A chest computed tomography (CT) scan revealed a large left lateral 7th rib mass with an osteoid matrix and sunburst pattern, highly suspicious for a primary osteosarcoma (Figure 1).

An enbloc resection of the mass was performed. Gross examination revealed a 4.0 cm hard mass with a gray-white gritty cut surface, predominantly involving the medullary cavity of the seventh rib with extension to the adjacent sixth and eighth ribs (Figure 2). No necrosis or hemorrhage was identified.

Microscopic examination showed long sweeping fascicles of moderately atypical fibroblastic cells surrounding streamers of woven bone. No necrosis identified. Rare mitotic figures are noted (Figure 3). The tumor extended through the rib into the surrounding soft tissue.

3. Discussion

Low-grade central osteosarcoma (LGCO) is a very rare tumor and was first described in 1977 by Unni et al. [3].

Most of the patients present with a slow-growing mass with associated pain. Males and females are equally affected.

Patients with LGCO are older than those with conventional osteosarcoma with a peak incidence in the third decade of life [4].

The most common site of involvement is the intramedullary cavity of metaphysis or diametaphysis of the long bones [1]. Rare cases have been reported from occipital bone, mandible, and intracranial sphenoid bone [4].

This tumor has a significant better prognosis in comparison to conventional osteosarcoma. Treatment with wide local excision and resection essentially is curative versus marginal excision or curettage which almost always results in recurrence with possible transformation into a high-grade dedifferentiated osteosarcoma in about 15% of the cases [5, 6]. Therefore, accurate diagnosis is an essential component in survival of these patients.

Initial diagnosis of this tumor in a small biopsy can be extremely challenging, and multiple biopsies and sometimes consult with a specialist are required in order to establish a correct diagnosis before a definitive excisional surgery is performed. In a study by Andresen et al., some cases required several biopsies in order to make the diagnosis of LGCO, even in a primary referral.
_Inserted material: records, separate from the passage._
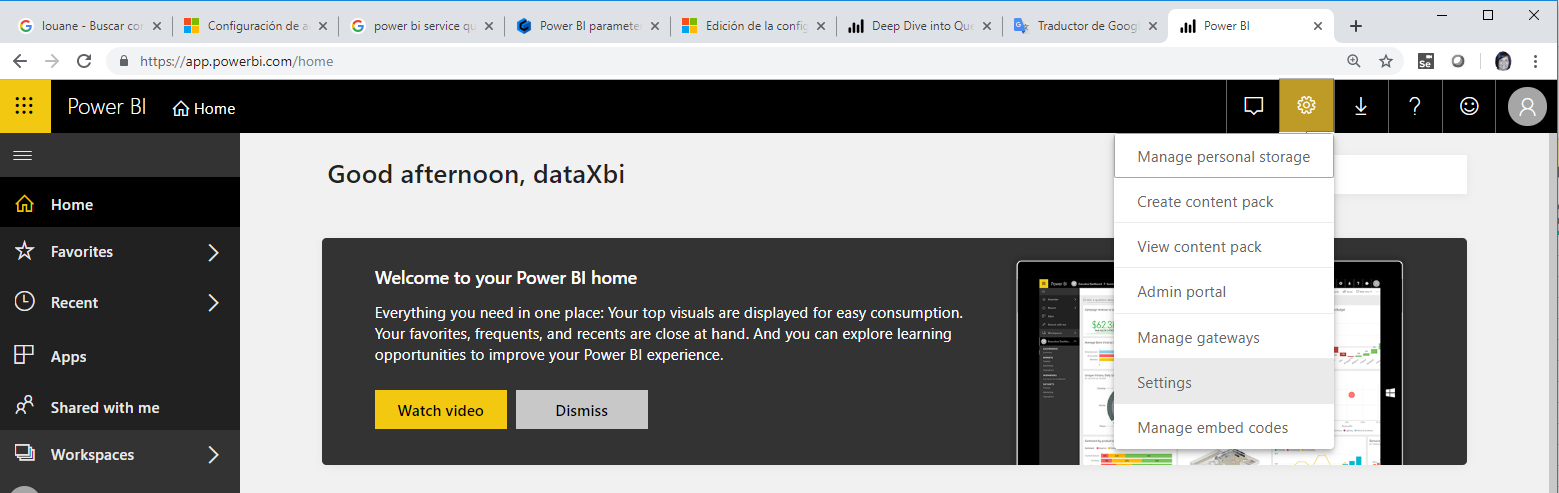Open the user profile avatar
1559x493 pixels.
click(x=1526, y=107)
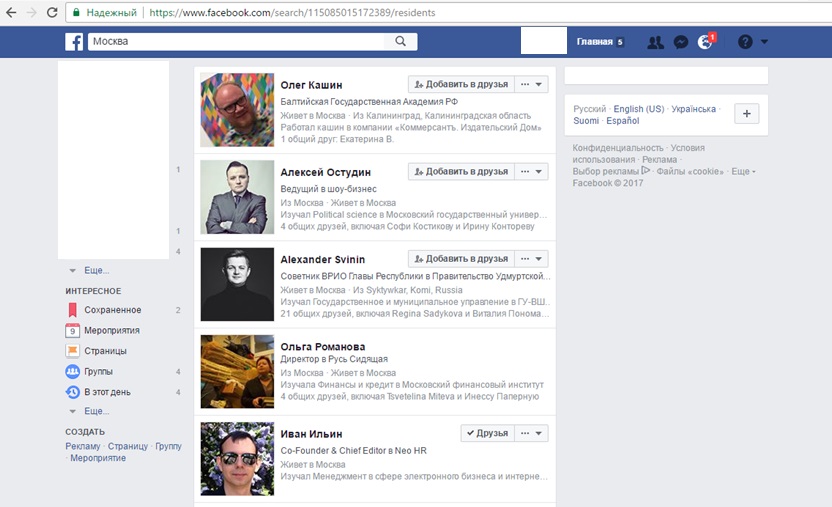Expand the account menu arrow in top bar
The height and width of the screenshot is (507, 832).
(765, 42)
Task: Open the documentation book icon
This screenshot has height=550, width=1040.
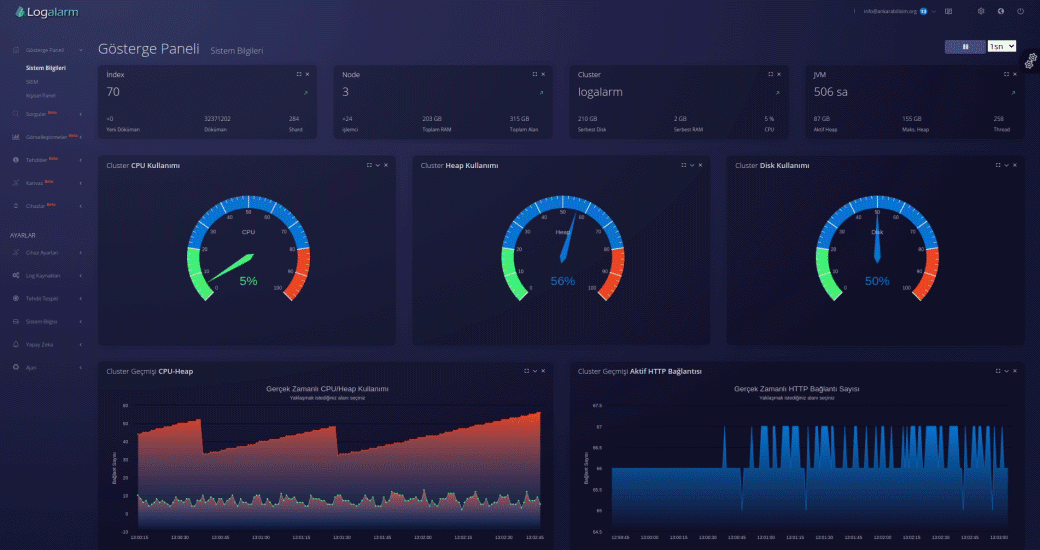Action: (948, 11)
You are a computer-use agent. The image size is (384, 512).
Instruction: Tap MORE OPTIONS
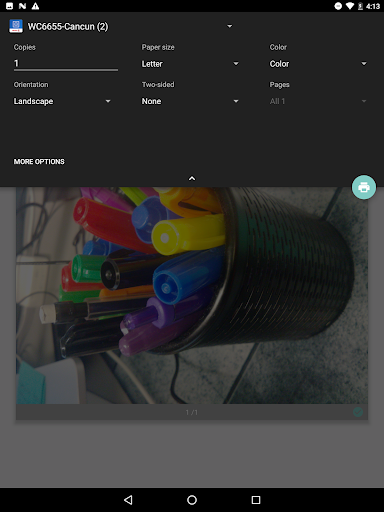pos(39,162)
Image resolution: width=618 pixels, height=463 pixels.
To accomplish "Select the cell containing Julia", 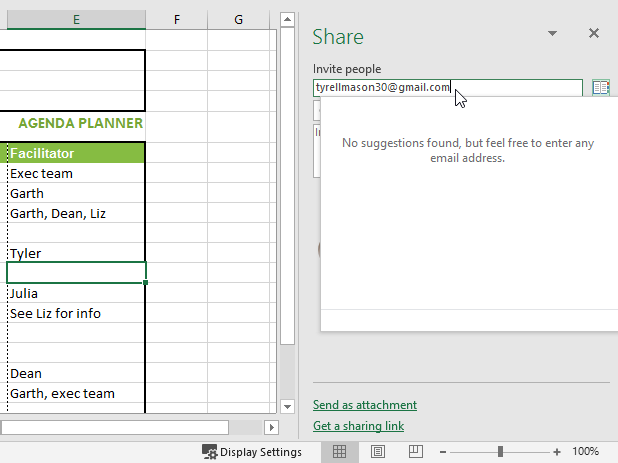I will (76, 293).
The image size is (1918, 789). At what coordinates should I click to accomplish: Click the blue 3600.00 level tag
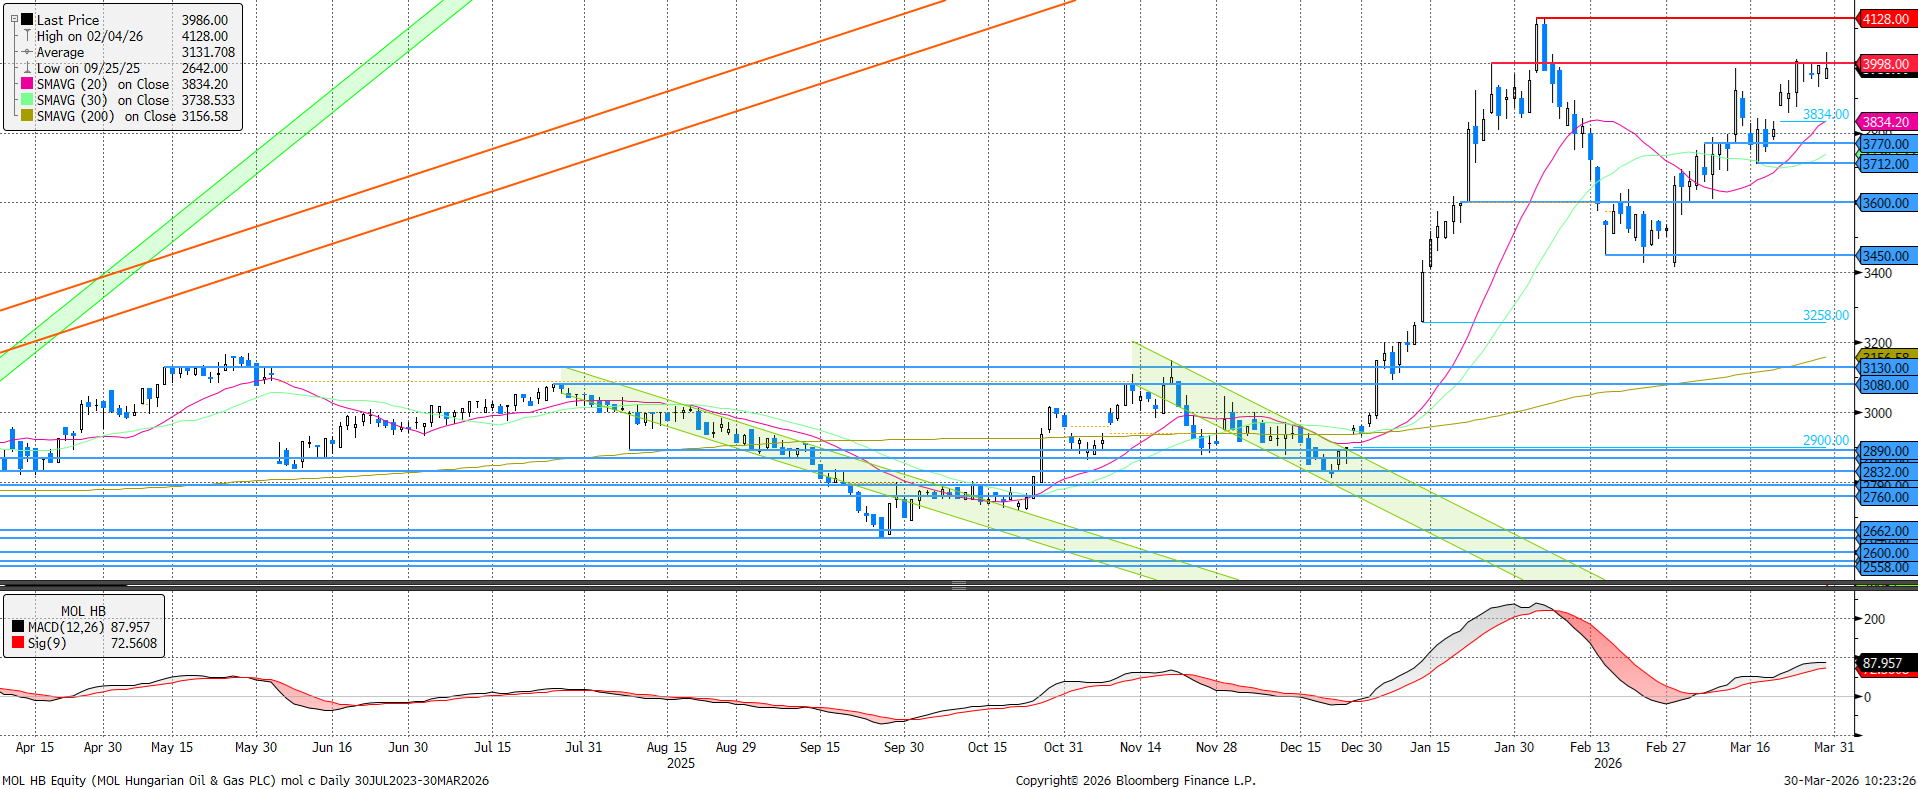point(1885,203)
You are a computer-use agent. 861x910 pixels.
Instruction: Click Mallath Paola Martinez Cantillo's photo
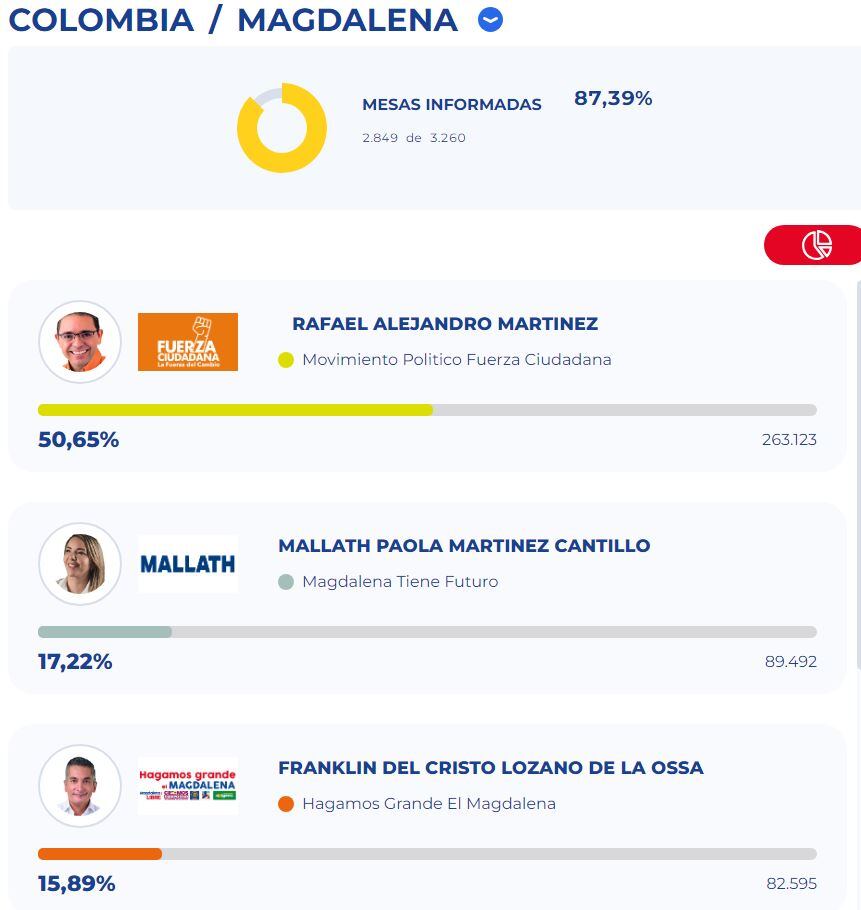80,563
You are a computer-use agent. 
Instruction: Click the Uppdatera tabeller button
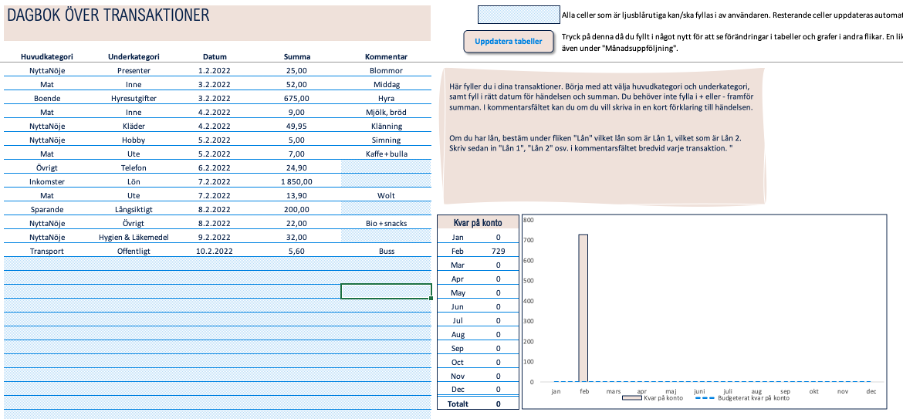click(509, 42)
Based on their experience only six of the 11 patients treated primarily had a clear diagnosis of LGCO after the first biopsy [7].

Four radiological patterns have been described for this tumor by Malhas et al. [8]. including (1) lytic with varying amounts of thick and coarse trabeculation; (2) predominantly lytic with few thin, incomplete trabeculae; (3) densely sclerotic; (4) mixed lytic and sclerotic [7].

Diagnosis on imaging study might be difficult and can look benign with usually some focal aggressive features [5].

This tumor can be confused radiologically with fibrous dysplasia, desmoplastic fibroma, nonossifying fibroma, osteoblastoma, and aneurysmal bone cysts [610].

The main differential diagnoses are fibrous dysplasia and desmoplastic fibroma [11].

The main histologic pattern differentiating this tumor from fibrous dysplasia is a permeative growth pattern encasing preexisting trabecular bone. Besides extension to the adjacent soft tissue is another feature which is not associated with fibrous dysplasia [12].

Any bone formation will exclude desmoplastic fibroma [12].

LGCO has a simple karyotype with supernumerary ring chromosomes, which are composed of 12q13-15 clusters containing MDM2 and CDK4 and are due to telomeric deletions [12].

In two recent studies by Yoshida et al. and Dujardin et al., it is shown that LGCOs are frequently positive for MDM2 and CDK4 immunostains with a very high specificity and sensitivity. These markers can be used in difficult situation especially in small biopsies to exclude the other fibrous or fibro-osseous benign lesions [11, 12].

In conclusion, LGCO is a treatable malignant tumor with a high chance of cure with appropriate preoperative diagnosis and adequate surgical treatment. Newly introduced CDK4 and MDM2 immunostains can be helpful especially in the small biopsies. Sometimes multiple biopsies and open surgical biopsies are required for an accurate initial diagnosis. In the event of difficult cases with an unusual site of presentation, like our patient, consult with an expert is necessary in order to make an appropriate diagnosis.